Aux termes dudit article, « toute personne qui aura détourné ou soustrait ou tenté de détourner ou de soustraire, des deniers ou effets en tenant lieu, des pièces, titres de paiement, valeurs mobilières, actes contenant ou opérant obligation ou décharge, effets mobiliers, denrées, œuvres d'art ou objets quelconques au préjudice de l'Etat, d'une collectivité publique, d'un établissement public, d'une société nationale, d'une société d'économie mixte soumise de plein droit au contrôle de l'Etat, d'une personne morale de droit privé bénéficiant du concours financier de la puissance publique, d'un ordre professionnel, d'un organisme privé chargé de l'exécution d'un service public, d'une association ou fondation reconnues d'utilité publique, sera punie : -s'il s'agit d'un simple particulier, d'un emprisonnement d'un à cinq ans ; s'il s'agit d'un agent civil ou militaire de l'Etat ou d'une collectivité publique, qu'il soit ou non comptable public, d'une personne revêtue d'un mandat public, d'un dépositaire public ou d'un officier public ou ministériel, d'un dirigeant ou d'un agent de toute nature des établissements publics, des sociétés nationales, des sociétés d'économie mixte soumises de plein droit au contrôle de l'Etat, des personnes morales de droit privé bénéficiant du concours financier de la puissance publique, des ordres professionnels, des organismes privés chargés de l'exécution d'un service public, des associations ou fondations reconnues d'utilité publique, d'un emprisonnement de cinq à dix ans. Sera également puni de cinq à dix ans d'emprisonnement tout agent civil ou militaire de l'Etat ou d'une collectivité publique, qu'il soit ou non comptable public, toute personne revêtue d'un mandat public, tout dépositaire public et tout officier public ou ministériel qui aura détourné ou soustrait ou tenté de détourner ou de soustraire des deniers ou pièces au préjudice de personnes privées, à l'occasion de l'exercice de ses fonctions ».

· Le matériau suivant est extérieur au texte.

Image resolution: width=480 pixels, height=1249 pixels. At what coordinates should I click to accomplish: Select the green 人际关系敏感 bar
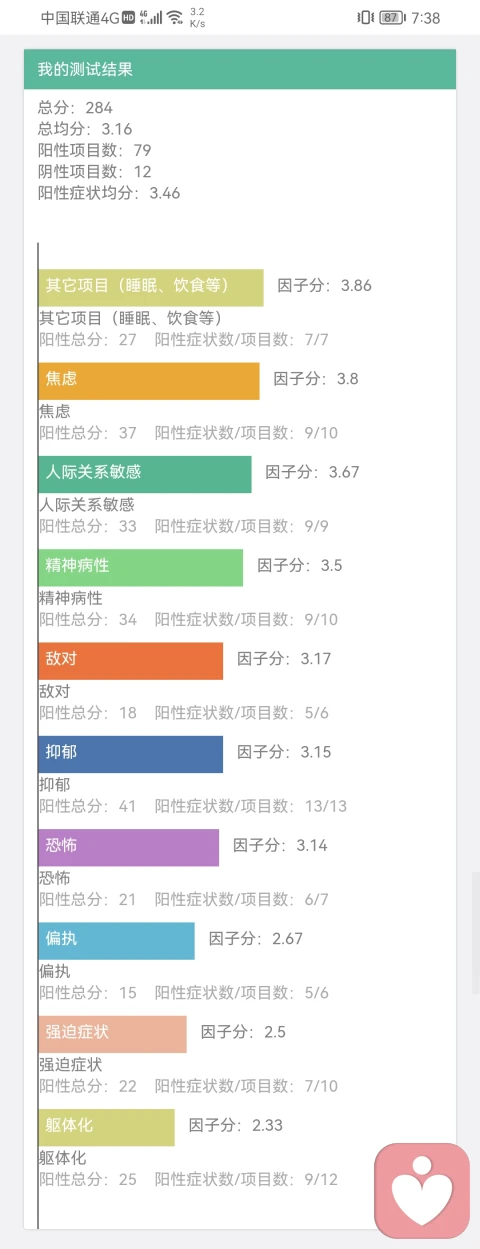(x=145, y=474)
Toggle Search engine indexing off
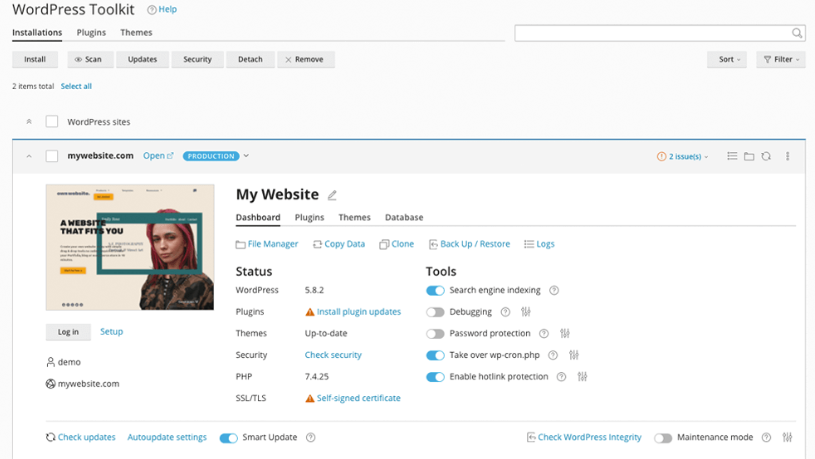Screen dimensions: 815x459 point(435,291)

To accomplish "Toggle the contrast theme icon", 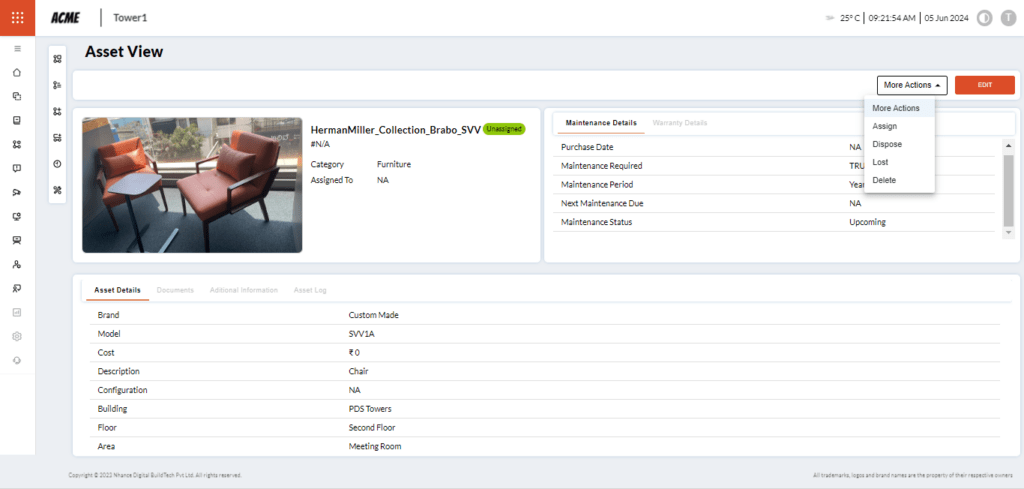I will coord(984,18).
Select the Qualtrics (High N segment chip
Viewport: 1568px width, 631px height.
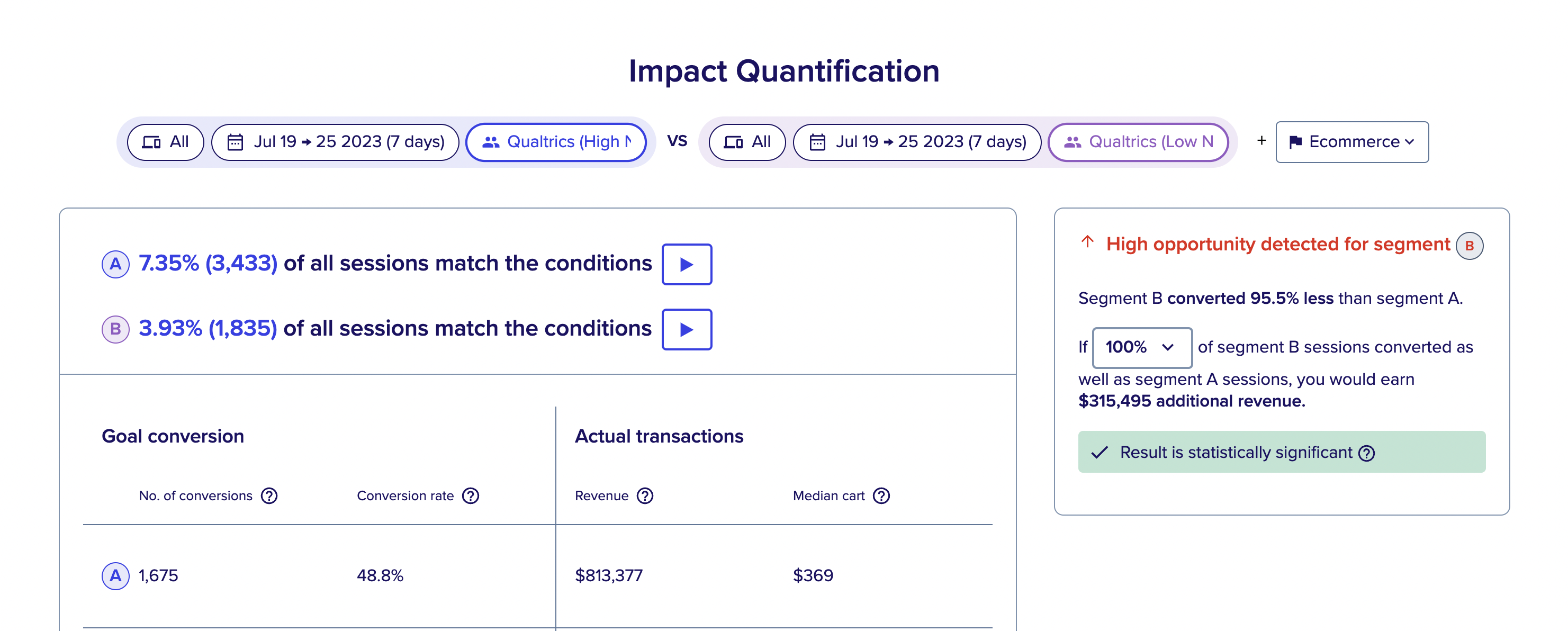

A la lecture de ces dispositions et tel que l’applique la plupart des magistrats, le détournement de deniers publics est constitué si les éléments suivants sont réunis, à savoir la qualité de la personne, la nature des fonds ou biens détournés, l'acte matériel de détournement, l'intention et le préjudice.


Généralement, les personnes poursuivies puis déclarées coupables de détournement de deniers publics sont des agents publics qui ont dissipé les fonds publics et causé un préjudice à la structure publique.


De ce fait, beaucoup d’autres actes sont considérés comme étant constitutifs de fautes de gestion relevant de la Cour des comptes et échappent ainsi à la rigueur de la loi pénale.


Dès lors, nous estimons qu’en plus de cette appréhension du délit de détournement de deniers publics, une autre approche de cette infraction est nécessaire pour la préservation des fonds publics.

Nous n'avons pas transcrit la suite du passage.